## WHAT YOU NEED TO DO
Which of the lines below include "computer"? Each one should be copied out.

## RECORDS PROVIDED
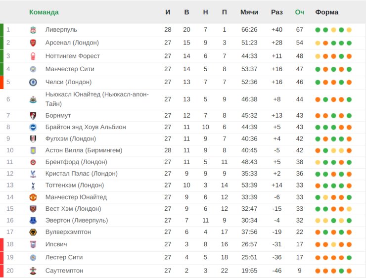Click the Everton club crest icon
Screen dimensions: 366x278
point(33,221)
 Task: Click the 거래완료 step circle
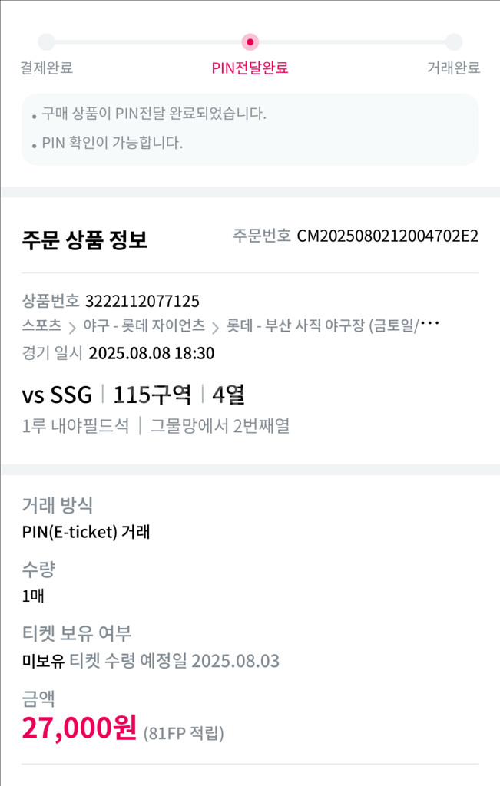pos(453,42)
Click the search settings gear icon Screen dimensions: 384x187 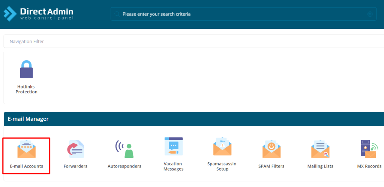(x=370, y=14)
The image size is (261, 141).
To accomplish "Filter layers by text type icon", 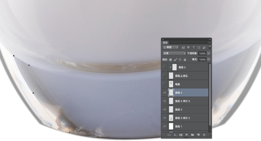I will click(194, 47).
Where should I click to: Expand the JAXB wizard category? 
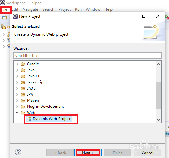[x=17, y=88]
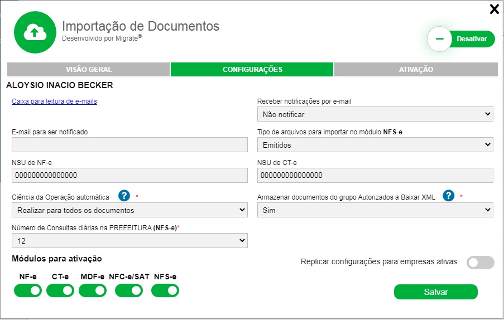Click the Salvar button
The image size is (504, 320).
435,292
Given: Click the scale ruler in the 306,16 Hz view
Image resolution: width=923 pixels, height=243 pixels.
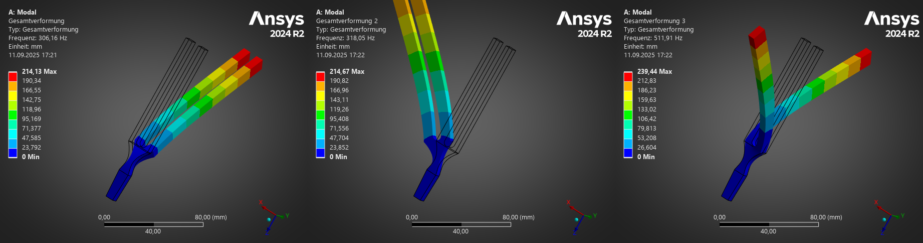Looking at the screenshot, I should [153, 224].
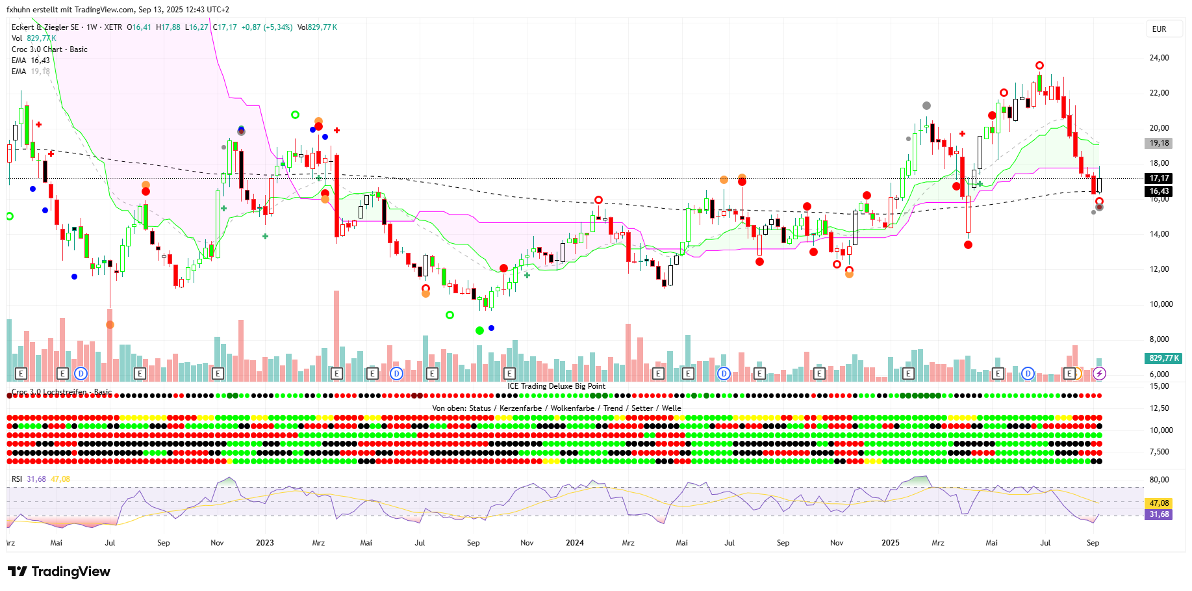Click the leftmost earnings 'E' marker
The height and width of the screenshot is (591, 1192).
21,373
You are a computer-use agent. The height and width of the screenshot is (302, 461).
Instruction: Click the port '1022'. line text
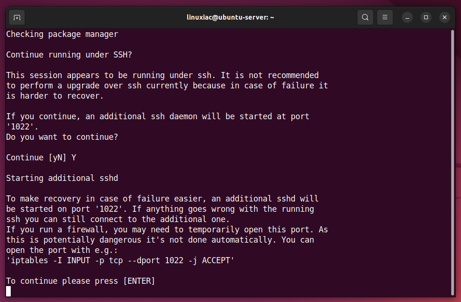point(22,127)
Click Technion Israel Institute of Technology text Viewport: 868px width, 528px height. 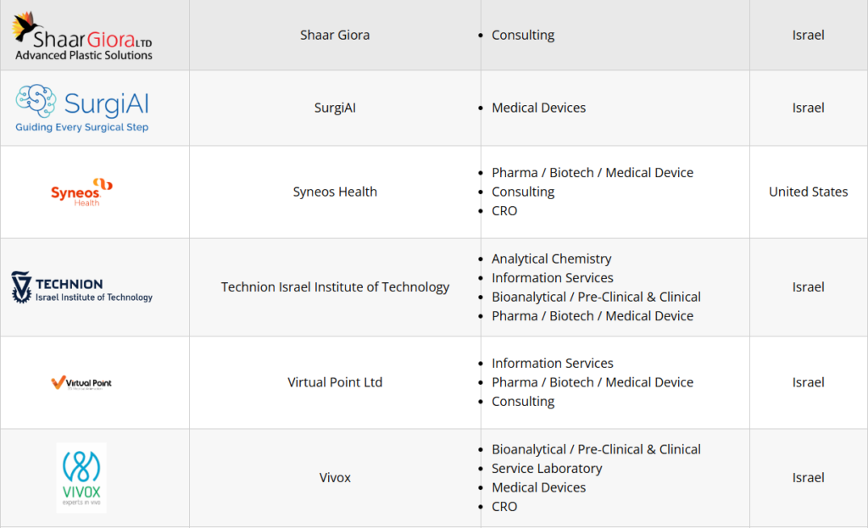pos(335,287)
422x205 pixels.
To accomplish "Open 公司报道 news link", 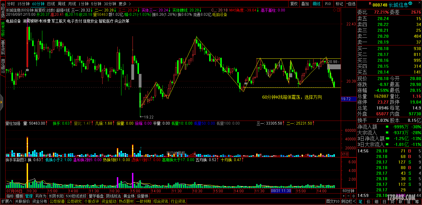I will (57, 201).
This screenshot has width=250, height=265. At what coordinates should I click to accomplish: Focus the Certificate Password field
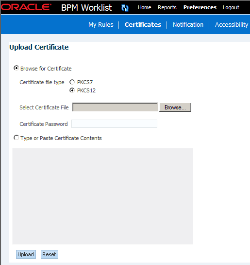(114, 124)
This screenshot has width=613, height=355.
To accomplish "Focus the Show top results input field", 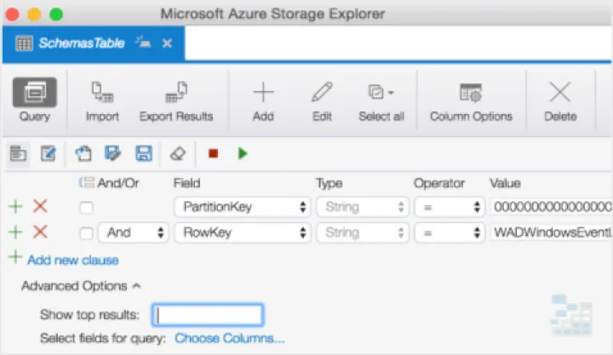I will click(x=208, y=315).
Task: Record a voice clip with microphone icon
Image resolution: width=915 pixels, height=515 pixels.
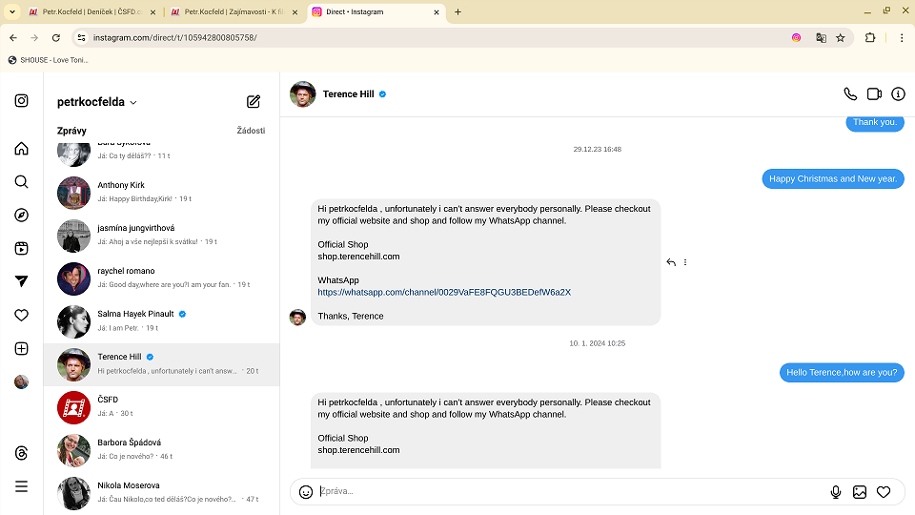Action: tap(836, 492)
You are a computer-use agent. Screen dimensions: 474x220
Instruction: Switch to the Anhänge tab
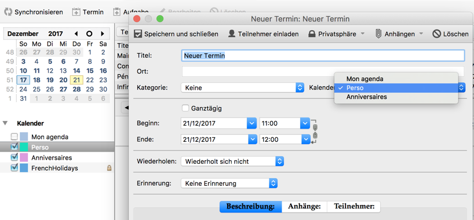pos(304,207)
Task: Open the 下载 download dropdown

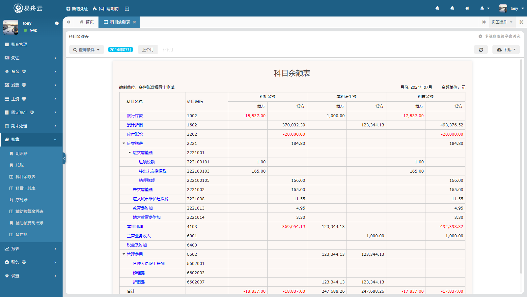Action: click(x=506, y=50)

## EXERCISE RESPONSE
You are a computer-use agent. The height and width of the screenshot is (302, 461).
You are a computer-use agent. Screen dimensions: 474x220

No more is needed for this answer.